Les députés du RHDP, en tournée dans le Tchologo, ont terminé leur séjour par une visite du port sec de Ferkessédougou le 25 septembre 2024. Ce projet, lancé en 2021, est destiné à renforcer l’économie régionale et nationale en facilitant les échanges commerciaux avec les pays de l’hinterland.

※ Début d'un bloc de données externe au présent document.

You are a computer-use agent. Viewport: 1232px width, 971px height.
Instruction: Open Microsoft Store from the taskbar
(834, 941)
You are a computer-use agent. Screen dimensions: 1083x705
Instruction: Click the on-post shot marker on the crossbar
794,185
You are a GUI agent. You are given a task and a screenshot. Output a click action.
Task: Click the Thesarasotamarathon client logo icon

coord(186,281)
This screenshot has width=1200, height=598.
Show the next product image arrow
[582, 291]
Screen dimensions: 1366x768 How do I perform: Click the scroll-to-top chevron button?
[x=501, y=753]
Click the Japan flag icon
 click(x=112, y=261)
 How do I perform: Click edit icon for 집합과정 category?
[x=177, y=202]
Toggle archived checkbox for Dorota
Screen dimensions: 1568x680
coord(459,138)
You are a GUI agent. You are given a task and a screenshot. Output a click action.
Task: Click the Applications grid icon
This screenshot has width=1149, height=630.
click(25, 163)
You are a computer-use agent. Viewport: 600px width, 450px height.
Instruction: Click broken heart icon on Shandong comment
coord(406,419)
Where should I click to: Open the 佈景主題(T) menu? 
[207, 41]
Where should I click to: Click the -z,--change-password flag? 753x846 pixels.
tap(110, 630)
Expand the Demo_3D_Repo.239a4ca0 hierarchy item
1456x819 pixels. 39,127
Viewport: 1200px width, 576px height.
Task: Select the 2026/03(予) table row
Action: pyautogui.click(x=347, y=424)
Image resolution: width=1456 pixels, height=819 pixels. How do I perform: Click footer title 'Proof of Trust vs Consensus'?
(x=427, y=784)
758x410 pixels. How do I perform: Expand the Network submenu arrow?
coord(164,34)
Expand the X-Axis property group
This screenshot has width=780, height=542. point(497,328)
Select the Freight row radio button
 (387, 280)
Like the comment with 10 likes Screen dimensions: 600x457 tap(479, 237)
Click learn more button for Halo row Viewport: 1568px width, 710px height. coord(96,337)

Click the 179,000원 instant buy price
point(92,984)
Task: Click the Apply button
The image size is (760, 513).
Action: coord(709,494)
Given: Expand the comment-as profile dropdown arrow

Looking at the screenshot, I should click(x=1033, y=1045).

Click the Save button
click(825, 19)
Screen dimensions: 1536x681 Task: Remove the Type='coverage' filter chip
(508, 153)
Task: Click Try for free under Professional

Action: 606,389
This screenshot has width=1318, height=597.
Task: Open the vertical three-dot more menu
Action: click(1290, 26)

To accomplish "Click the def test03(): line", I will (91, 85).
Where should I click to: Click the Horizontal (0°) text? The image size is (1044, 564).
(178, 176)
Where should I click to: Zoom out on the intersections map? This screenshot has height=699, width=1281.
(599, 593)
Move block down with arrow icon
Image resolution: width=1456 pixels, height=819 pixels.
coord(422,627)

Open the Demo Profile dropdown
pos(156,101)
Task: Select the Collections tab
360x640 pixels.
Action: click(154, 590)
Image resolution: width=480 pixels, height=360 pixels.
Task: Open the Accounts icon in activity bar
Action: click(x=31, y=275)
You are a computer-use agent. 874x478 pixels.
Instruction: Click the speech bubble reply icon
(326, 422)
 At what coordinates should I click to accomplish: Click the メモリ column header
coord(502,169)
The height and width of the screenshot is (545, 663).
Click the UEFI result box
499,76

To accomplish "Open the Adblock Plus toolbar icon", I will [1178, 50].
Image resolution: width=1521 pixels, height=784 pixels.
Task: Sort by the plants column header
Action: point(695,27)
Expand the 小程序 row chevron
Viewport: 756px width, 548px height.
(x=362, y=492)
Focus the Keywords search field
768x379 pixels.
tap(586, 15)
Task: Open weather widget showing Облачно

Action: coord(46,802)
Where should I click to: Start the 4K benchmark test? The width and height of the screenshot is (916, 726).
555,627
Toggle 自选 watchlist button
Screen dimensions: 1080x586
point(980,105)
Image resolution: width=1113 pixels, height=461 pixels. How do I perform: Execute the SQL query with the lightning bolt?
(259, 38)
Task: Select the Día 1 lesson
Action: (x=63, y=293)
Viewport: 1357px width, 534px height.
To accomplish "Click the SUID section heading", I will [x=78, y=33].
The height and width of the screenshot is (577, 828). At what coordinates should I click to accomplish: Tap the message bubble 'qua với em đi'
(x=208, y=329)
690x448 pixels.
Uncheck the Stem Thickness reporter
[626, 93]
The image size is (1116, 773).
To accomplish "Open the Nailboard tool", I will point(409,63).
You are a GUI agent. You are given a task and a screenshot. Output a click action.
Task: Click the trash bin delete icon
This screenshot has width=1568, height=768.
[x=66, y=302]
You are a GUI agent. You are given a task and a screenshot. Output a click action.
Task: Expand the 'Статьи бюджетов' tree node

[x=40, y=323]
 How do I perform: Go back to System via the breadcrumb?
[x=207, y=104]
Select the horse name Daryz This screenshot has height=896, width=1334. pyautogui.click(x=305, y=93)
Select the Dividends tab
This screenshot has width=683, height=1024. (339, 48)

La tournée des députés du Rassemblement des Houphouétistes pour la Démocratie et la Paix (RHDP), entamée le 23 septembre 2024, s’est achevée le 25 septembre avec une visite au port sec de Ferkessédougou. Malgré une pluie battante, la délégation de 18 parlementaires, dirigée par Mamadou Diawara et Aminata Tounkara, a voulu vérifier l’état d’avancement des travaux de ce projet phare. Ce port sec, prévu pour booster l’économie ivoirienne, est un projet clé du gouvernement. Selon le porte-parole de la délégation, Kouassi Naylor, cette visite visait à « constater de visu l’avancée des travaux » et à mieux comprendre les enjeux financiers liés à ce projet avant les votes des budgets.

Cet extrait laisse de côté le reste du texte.